Government officials rarely think private enterprise can do better.  The question here is whether they had an ulterior motive.   In 1992, this clause was inserted into the California Civil Code 1564 (c): "At the end of each month, or more often if he or she deems it advisable, the Controller shall transfer all money in the Abandoned Property Account in excess of fifty thousand dollars ($50,000) to the General Fund. Before making this transfer, the Controller shall record the name and last known address of each person appearing from the holders’ report to be entitled to the escheated property and the name and last known address of each insured person or annuitant, and with respect to each policy or contract listed in the report of a life insurance corporation, its number, and the name of the corporation. The record shall be available for public inspection at all reasonable business hours."

Since most assets are cash, that means any monies identified and turned over to the state are quickly swept into the state general fund.  If there is a claim on a previously-listed asset the question is where does the money come from to pay that claim unless fresh money was coming into the fund from another unclaimed asset?

I spoke to the Taryn Kinney, public relations head for the California Controller’s office.  She told me the state of California did not take any assets from the Unclaimed Property fund.  I asked if that means if an asset is turned over to the state in 2018 and not claimed in 2118 it would still be there.  She said “Yes.” 

Then I did a little research and found out that the Unclaimed Property fund was the fifth largest source of revenue for the state of California.  I asked her how that could be and she stated over and over and over again that they transfer the funds.  When asked whether they took the funds or borrowed the funds, she said no they just transfer the funds.  

If the monies go into the general fund, which is a black hole from which nothing ever is seen again, then how are the funds still there for someone to collect 100 years from today?  In fact, in the fiscal year (California’s budget year runs from July 1 to June 30), I cited to her the general fund had received $378 million from unclaimed property. Kinney told me in the year that ended June 30, 2017, they had taken in $399 million.   

Kinney told me the fund stands at $8.6 billion, but how much is really there? I asked how much the State has cumulatively transferred over the years.   I received no answer so we do not know how much of that $8.6 billion is there to be claimed.  

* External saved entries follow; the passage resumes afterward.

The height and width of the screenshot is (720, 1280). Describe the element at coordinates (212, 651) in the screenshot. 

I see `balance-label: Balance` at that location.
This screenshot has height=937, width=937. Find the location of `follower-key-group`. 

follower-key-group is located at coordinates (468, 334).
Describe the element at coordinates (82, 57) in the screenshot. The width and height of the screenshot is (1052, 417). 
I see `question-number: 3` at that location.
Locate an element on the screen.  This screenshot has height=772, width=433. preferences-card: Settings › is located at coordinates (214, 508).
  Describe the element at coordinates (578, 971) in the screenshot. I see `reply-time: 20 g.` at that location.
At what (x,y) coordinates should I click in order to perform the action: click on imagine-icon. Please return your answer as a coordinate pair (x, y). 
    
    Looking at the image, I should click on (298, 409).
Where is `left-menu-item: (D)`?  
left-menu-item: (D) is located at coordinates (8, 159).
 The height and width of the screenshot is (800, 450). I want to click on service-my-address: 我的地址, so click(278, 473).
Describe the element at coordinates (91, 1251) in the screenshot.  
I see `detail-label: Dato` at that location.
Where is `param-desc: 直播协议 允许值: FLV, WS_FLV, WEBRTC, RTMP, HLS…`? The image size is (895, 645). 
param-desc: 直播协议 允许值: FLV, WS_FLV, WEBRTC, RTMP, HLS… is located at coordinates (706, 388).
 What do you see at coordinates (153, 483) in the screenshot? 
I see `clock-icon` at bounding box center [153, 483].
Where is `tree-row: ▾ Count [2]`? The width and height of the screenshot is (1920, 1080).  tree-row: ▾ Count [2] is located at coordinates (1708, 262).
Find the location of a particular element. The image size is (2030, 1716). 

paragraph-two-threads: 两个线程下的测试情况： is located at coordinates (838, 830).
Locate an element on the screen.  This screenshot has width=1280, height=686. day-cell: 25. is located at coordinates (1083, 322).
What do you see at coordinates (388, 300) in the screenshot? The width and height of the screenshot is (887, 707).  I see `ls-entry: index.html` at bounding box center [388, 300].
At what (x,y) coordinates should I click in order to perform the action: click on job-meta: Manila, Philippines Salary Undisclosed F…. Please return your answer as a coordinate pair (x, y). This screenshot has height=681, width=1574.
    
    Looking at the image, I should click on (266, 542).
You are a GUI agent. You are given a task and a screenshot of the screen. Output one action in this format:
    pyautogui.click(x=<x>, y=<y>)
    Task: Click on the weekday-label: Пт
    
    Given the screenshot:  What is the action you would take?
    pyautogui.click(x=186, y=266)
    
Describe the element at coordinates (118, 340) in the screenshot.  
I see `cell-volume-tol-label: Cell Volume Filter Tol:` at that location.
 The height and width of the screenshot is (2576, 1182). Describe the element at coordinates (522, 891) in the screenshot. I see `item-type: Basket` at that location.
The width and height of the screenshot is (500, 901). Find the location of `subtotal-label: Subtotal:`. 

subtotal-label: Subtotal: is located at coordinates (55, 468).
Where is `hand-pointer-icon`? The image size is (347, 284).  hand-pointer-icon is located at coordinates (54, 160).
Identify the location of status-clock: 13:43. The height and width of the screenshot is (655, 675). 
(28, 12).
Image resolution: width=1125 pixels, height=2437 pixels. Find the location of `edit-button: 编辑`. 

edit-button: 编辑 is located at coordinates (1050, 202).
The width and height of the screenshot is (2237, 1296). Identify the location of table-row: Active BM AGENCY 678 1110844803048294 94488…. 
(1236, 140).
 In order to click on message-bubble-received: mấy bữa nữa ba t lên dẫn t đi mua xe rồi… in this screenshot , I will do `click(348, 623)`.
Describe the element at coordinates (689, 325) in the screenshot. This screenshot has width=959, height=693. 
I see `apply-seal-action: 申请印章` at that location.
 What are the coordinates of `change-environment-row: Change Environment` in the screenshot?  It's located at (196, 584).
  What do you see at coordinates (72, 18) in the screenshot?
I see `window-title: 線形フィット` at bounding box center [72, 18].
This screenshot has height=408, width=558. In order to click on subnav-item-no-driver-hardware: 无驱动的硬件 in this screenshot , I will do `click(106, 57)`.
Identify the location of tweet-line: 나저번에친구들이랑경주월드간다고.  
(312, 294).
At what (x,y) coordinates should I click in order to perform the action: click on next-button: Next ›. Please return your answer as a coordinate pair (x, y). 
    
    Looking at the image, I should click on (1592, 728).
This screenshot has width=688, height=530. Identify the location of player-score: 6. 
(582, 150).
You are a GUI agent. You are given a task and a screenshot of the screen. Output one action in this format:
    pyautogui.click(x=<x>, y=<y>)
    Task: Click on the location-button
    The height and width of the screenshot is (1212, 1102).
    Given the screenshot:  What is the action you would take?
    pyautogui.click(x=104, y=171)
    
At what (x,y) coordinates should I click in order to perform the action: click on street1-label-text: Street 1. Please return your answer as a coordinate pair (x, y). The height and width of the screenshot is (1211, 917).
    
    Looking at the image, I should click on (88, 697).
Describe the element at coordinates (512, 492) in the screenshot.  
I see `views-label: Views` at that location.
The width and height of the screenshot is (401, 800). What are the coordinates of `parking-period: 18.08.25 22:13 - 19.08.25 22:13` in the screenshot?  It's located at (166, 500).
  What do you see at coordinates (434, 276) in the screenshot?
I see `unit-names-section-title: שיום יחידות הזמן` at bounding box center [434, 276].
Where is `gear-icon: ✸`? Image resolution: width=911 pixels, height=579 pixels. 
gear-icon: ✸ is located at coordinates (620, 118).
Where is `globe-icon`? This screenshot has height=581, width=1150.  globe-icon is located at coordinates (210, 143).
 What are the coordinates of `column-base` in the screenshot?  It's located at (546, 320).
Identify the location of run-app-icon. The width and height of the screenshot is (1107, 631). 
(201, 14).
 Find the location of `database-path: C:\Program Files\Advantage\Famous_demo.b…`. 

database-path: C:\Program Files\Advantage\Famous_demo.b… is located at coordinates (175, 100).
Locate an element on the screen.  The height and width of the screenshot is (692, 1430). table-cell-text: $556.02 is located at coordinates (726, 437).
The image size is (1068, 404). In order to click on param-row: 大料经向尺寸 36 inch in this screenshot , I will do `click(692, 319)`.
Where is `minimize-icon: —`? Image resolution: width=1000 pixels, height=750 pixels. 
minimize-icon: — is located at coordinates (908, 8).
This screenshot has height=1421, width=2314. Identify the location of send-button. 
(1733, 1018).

The state always boasts how much is returned to people which in the last fiscal year was $313 million out of $765 million collected.  If you take the returned assets and money soaked out of the fund by the state, that leaves $53 million which is not in cash because the law says they must take all cash funds for the state purposes.  It makes you think the next law change will be to set up an auction house to sell the non-cash assets to go into the general fund.

Here is some food for thought: Though California returned 41% of the assets claimed last year, how hard are they really trying to return this money?  California has a high level of interest in taking assets away from businesses, but a low level of returning it to the owners.  Do they match the Unclaimed Property records to income tax files? That I can say clearly is a no.  

Their interest is in funding the state coffers which are always out of whack and ran a deficit of $1.6 billion in the last fiscal year.  Since California is running a budget deficit and has unfunded pension debt of over $100 billion, how motivated are public employees to get more of this money to the rightful owners since those funds would either decrease their revenue source or have to be paid out of the general fund?

If there was actually a better notification of the rightful owners, then the state would have to cough up money they don’t have or wait to take it from some other unclaimed property.  The money in the unclaimed property fund has even less than the social security fund.  At least with the social security fund they put IOUs in the fund. Here they do nothing.

The Unclaimed Property Fund in California has turned into a Ponzi scheme and this is being replicated in states across the country.  Keep an eye on your assets.  Don’t let these thieves steal it.